## [TEXTE PRÉSENTÉ]
• • • • • • •

Philippe Royer, agriculteur à Saint-Aignan, dans la Sarthe « Rien ne justifie une telle violence »
Philippe Royer, 57 ans, a été tabassé le 27 août dernier pour avoir épandu du lisier.
Vous avez été violemment agressé fin août par un habitant de la commune, pour une histoire d’épandage de lisier. Pouvez-vous nous raconter comment c’est arrivé ?
Philippe Royer : Tout simplement, on venait d’envoyer notre lot de veaux le mercredi dans la nuit. Le jeudi matin, on s’est mis à épandre le lisier sur des prairies. J’avais pris soin de prévenir la mairie avant. J’avais même appelé la Chambre d’agriculture pour m’assurer que j’étais bien dans les règles au niveau du calendrier d’épandage, comme ça change tout le temps. Un habitant de la commune n’a pas arrêté de m’appeler le matin pour se plaindre des odeurs, me traiter de pollueur... Je lui ai proposé d’aller le voir chez lui en début d’après-midi pour lui expliquer les règles et nos contraintes de travail. Avant d’y aller, je suis passé à la mairie pour déposer les clés d’une salle que j’avais utilisée la veille. Et là, le gars a déboulé à la mairie, s’est mis à m’insulter et sans que j’aie pu en placer une, il s’est jeté sur moi et m’a donné des coups de poing et des coups de pied à l’abdomen et au visage. Je me suis protégé comme j’ai pu. Aucune discussion n’était possible. C’est le premier adjoint qui était dans les parages, qui est intervenu pour nous séparer. Et franchement, je le remercie parce que sans lui je ne sais pas où ça se serait arrêté. J’ai été admis aux urgences. C’est la gendarmerie qui, en venant me trouver à la maison après, a appelé une ambulance. J’avais le visage tuméfié.

• • • • • • •

## [TÂCHES À RÉALISER]
[1] Recopiez mot pour mot le passage de l'entretien avec Philippe Royer qui va de « Philippe Royer, 57 » jusqu'à « c’est arrivé ? ».
[2] Quels organismes et services sont nommés dans l'entretien avec Philippe Royer ? Donnez-les tous.
[3] Poursuivez l'entretien avec Philippe Royer à partir de sa dernière phrase.

Lignes de données de pointage:
• • • • • • •

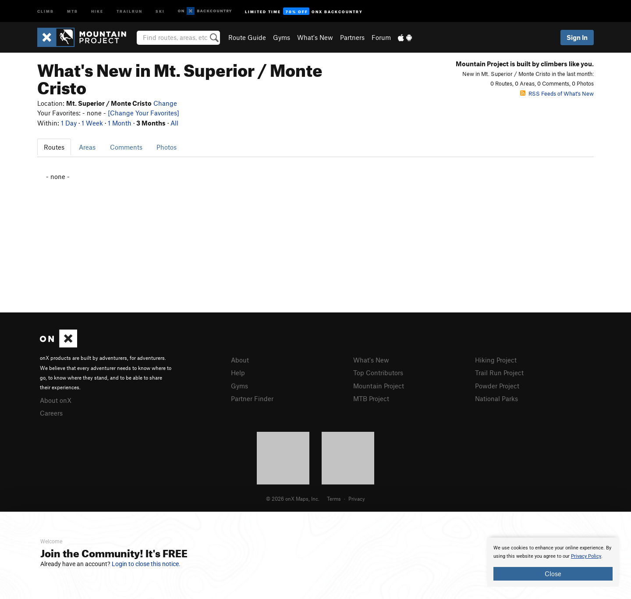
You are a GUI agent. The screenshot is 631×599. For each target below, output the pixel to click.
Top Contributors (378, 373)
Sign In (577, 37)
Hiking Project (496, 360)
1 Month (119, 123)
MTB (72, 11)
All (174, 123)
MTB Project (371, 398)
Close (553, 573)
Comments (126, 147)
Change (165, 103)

• • • • • • •

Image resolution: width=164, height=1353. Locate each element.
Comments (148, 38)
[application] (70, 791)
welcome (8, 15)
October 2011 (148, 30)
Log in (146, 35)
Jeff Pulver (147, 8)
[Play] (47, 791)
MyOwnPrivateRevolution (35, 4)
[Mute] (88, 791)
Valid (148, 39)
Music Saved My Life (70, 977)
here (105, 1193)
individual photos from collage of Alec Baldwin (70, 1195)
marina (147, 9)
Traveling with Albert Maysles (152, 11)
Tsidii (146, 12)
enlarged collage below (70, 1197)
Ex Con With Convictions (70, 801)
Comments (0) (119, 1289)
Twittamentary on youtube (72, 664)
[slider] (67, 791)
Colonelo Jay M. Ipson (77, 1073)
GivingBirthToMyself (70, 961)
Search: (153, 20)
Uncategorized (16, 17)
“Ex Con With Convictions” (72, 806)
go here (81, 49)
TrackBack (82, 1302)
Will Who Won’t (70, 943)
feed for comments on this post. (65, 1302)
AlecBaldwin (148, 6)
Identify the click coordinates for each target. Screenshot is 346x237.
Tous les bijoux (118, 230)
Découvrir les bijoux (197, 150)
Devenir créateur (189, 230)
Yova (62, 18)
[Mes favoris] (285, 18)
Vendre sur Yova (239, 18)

• • • • • • •

## [EN RÉPONSE]
[1]
Philippe Royer, 57 ans, a été tabassé le 27 août dernier pour avoir épandu du lisier.
Vous avez été violemment agressé fin août par un habitant de la commune, pour une histoire d’épandage de lisier. Pouvez-vous nous raconter comment c’est arrivé ?

[2]
- la mairie
- la Chambre d'agriculture
- les urgences
- la gendarmerie

[3]
Vous connaissiez votre agresseur ?
Ph. R. : Non, pas particulièrement. Je ne connais même pas son nom. Je n’ai jamais eu d’altercation avec lui auparavant. Je lui ai proposé d’aller le rencontrer parce que je pars du principe qu’on a des choses à expliquer. C’est pour ça que je voulais aller à ce rendez-vous, pour lui expliquer mon métier, pour lui montrer les règles qui nous sont imposées. Bref pour dialoguer... Refuser le dialogue, ça peut laisser entendre qu’on a des choses à se reprocher. J’avais apporté le calendrier d’épandage de la Chambre. On épandait à 500 mètres des premières maisons. J’en conviens, le lisier de veau, ce n’est pas forcément ce qu’il y a de plus agréable. En plus, il y avait du vent ce qui n’arrangeait rien. Mais ça ne dure pas des jours et des jours. On a des calendriers à respecter. On a un planning de production qui est très serré. Il faut bien qu’on travaille !
Comment allez-vous aujourd’hui ?
Ph. R. : Je m’en sors avec des bleus et quelques contusions au niveau des côtes, mais rien de cassé. On m’a quand même mis 7 jours d’ITT.
Vous avez porté plainte ?
Ph. R. : Oui. Car c’est de la violence gratuite. Je sais qu’aujourd’hui en agriculture on a des comptes à rendre, qu’il faut plus expliquer les choses. Mais rien ne justifie une telle violence. Malheureusement, j’ai l’impression que ça devient une violence ordinaire, dans une société de plus en plus intolérante. Il ne faut pas laisser passer et j’espère sincèrement que cet individu sera condamné.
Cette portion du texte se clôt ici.